Egypt, Italy and US most affected in Facebook leak
Researchers at VPN firm Surfshark have been analysing data on 533 million people leaked from Facebook
Analysis of a trove of personal data leaked online thanks to lax cyber security and privacy policies implemented at social media giant Facebook has revealed Egypt, the US and Italy as the countries with the highest numbers of affected users.
The leak of data from 533 million accounts produced a total of 2,837,793,637 items of data, which researchers at privacy specialist Surfshark explored to produce its analysis. This averages out at five data points per user, and includes phone numbers, Facebook IDs, full names, locations, birth dates, biographies, and some email addresses.
The accounts of 44,833,547 users in Egypt were leaked, as were those of 35,677,377 Italians, 32,315,282 Americans and 28,804,686 Saudis. The other most affected countries are France, Turkey, Morocco, Colombia, Iraq and South Africa. The dataset includes data on 11,522,327 people in the UK.
Specifics of what exactly was leaked varies from victim to victim. For example, only 4.76% of the profiles had their email addresses exposed, but 89.01% had their mobile phone numbers leaked.
Surfshark’s analysis found the dataset also allows matching names and phone numbers with location data (exposed in 60.58% of cases) and employer names (exposed in 18.3% of cases), putting a great many victims at risk of spear-phishing attempts.
In a blog detailing the researcher’s findings, Surfshark’s Goddy Ray wrote: “This is a call for users to be more cautious of phishing attempts. Whether it’s by SMS, email or other means, always carefully check the sender, beware of any link and file attachments, look out for tell-tale grammar mistakes, and be suspicious of both the tone of urgency and offers that are too good to be true.”

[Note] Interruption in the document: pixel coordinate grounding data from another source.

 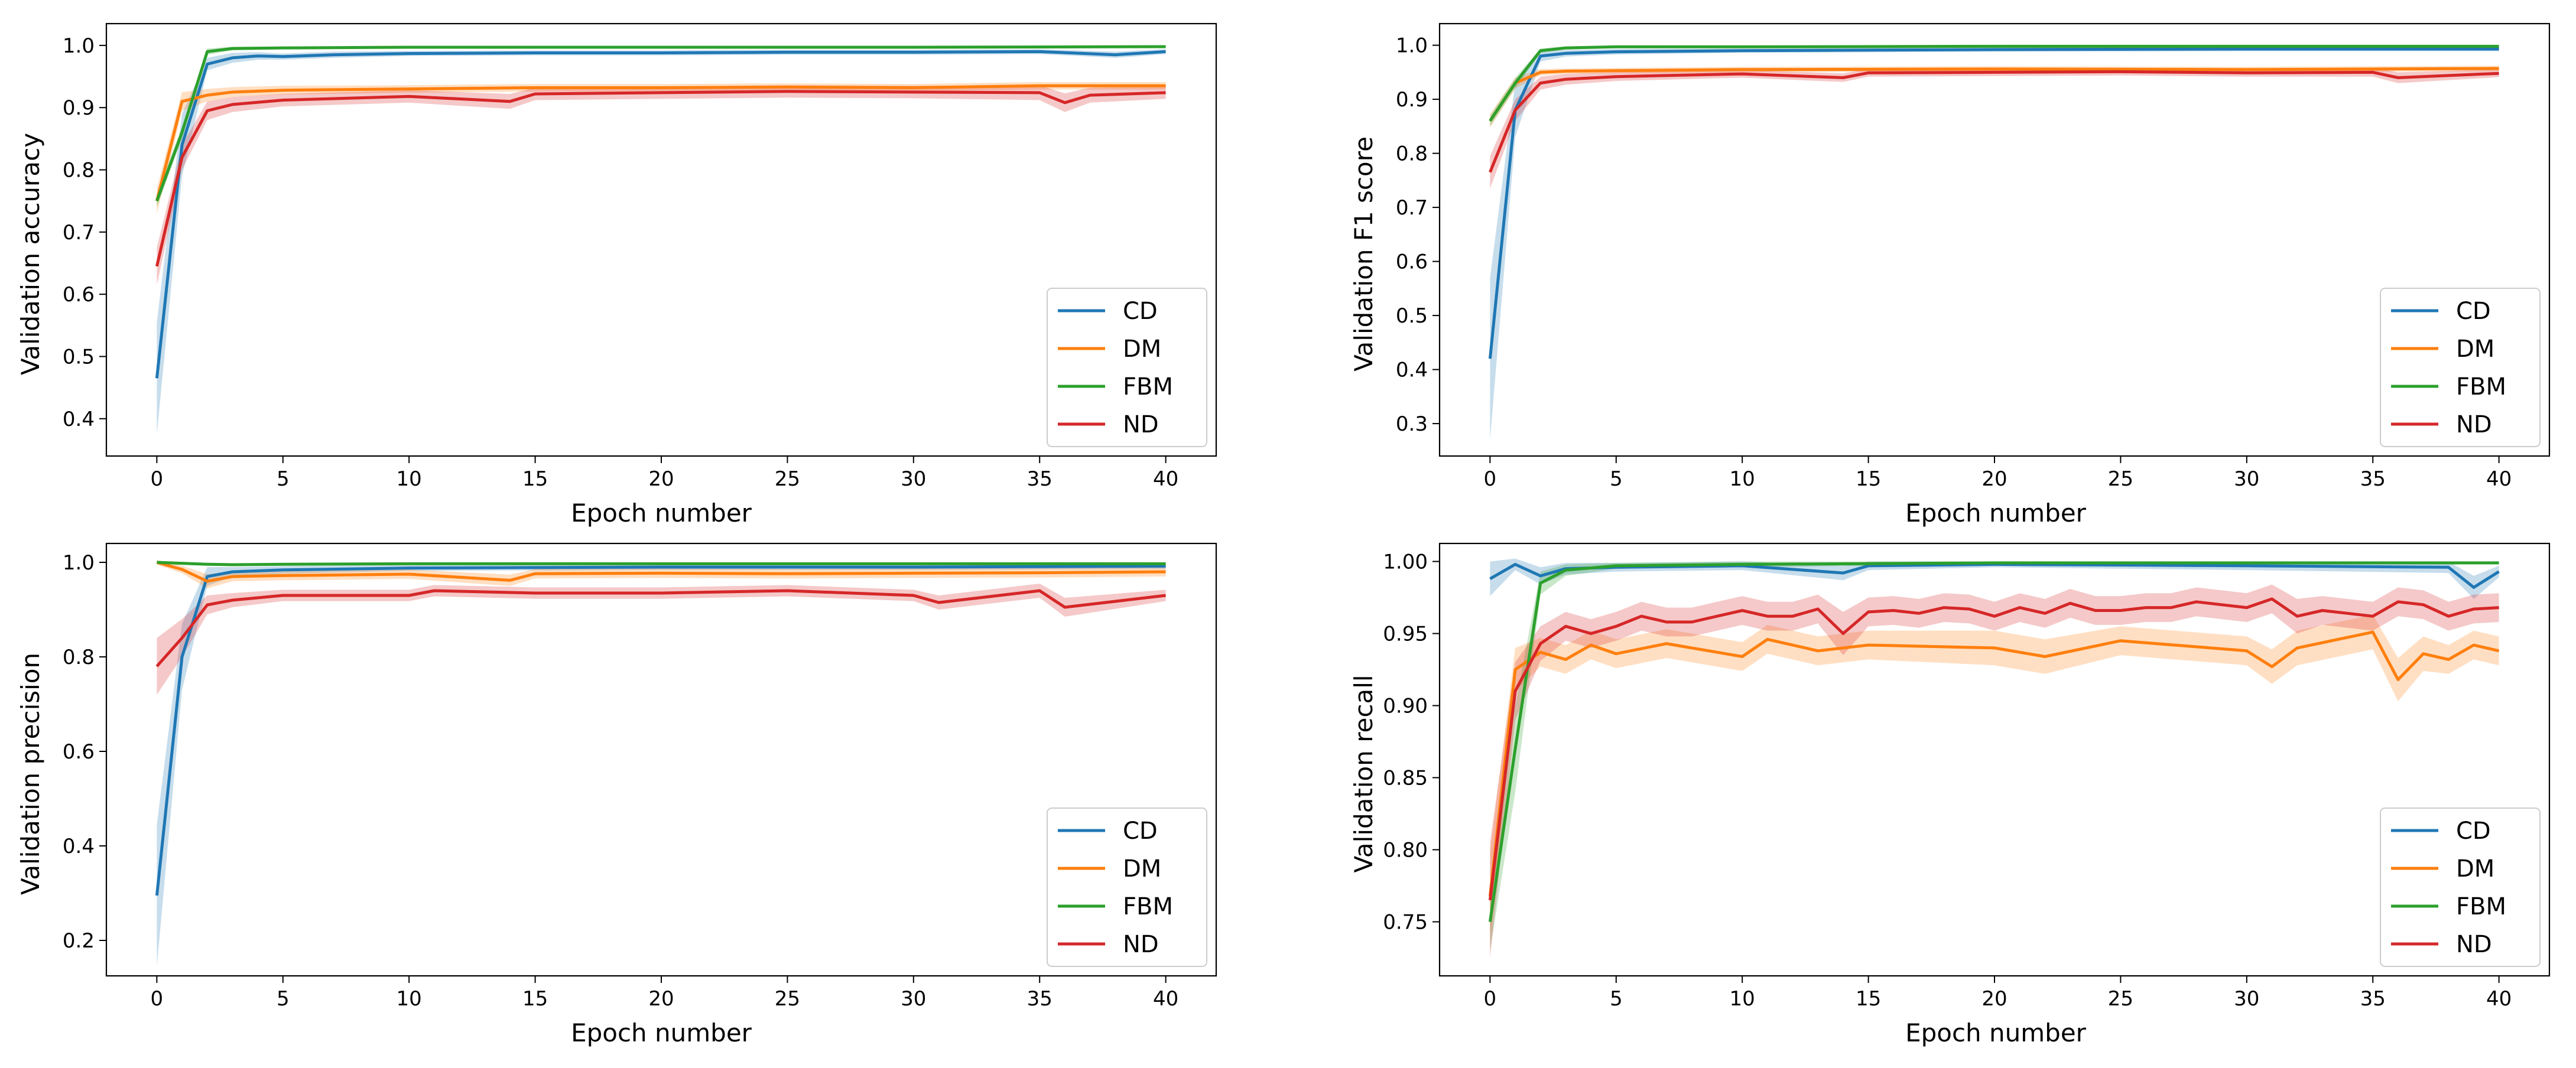 What do you see at coordinates (1994, 578) in the screenshot?
I see `confidence-band-cd` at bounding box center [1994, 578].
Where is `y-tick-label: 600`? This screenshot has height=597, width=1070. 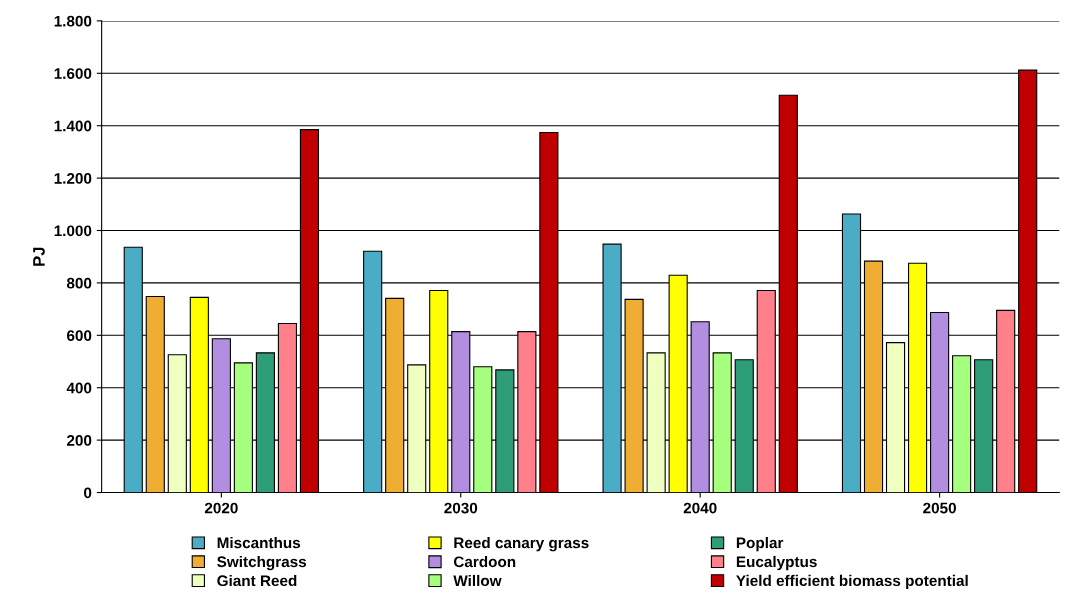 y-tick-label: 600 is located at coordinates (80, 336).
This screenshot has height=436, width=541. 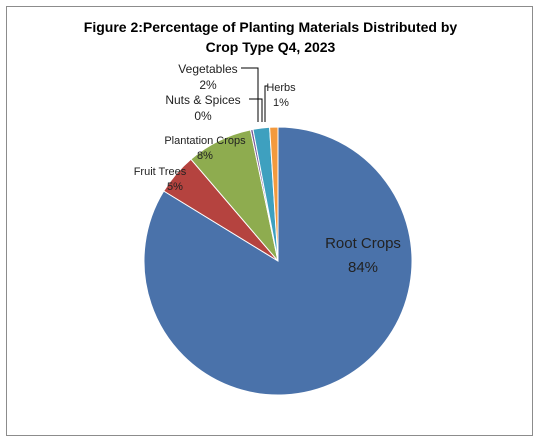 I want to click on slice-name-plantation-crops: Plantation Crops, so click(x=205, y=141).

The firm said it was important to note that such is the scale of the Facebook leak that an in-depth analysis is highly complex, so there is a high probability that some of the data contains false positives or discrepancies.
Facebook continues to rebuff calls to apologise for the incident, which occurred some time ago after malicious actors found a way to abuse a contact-finding feature to scrape user data from the website. The vulnerability was sealed soon after it was discovered.
The social media platform has said it does not intend to notify anybody who has had their data leaked as a result of its security lapse, because it is not confident that it has full visibility of which users it would need to contact.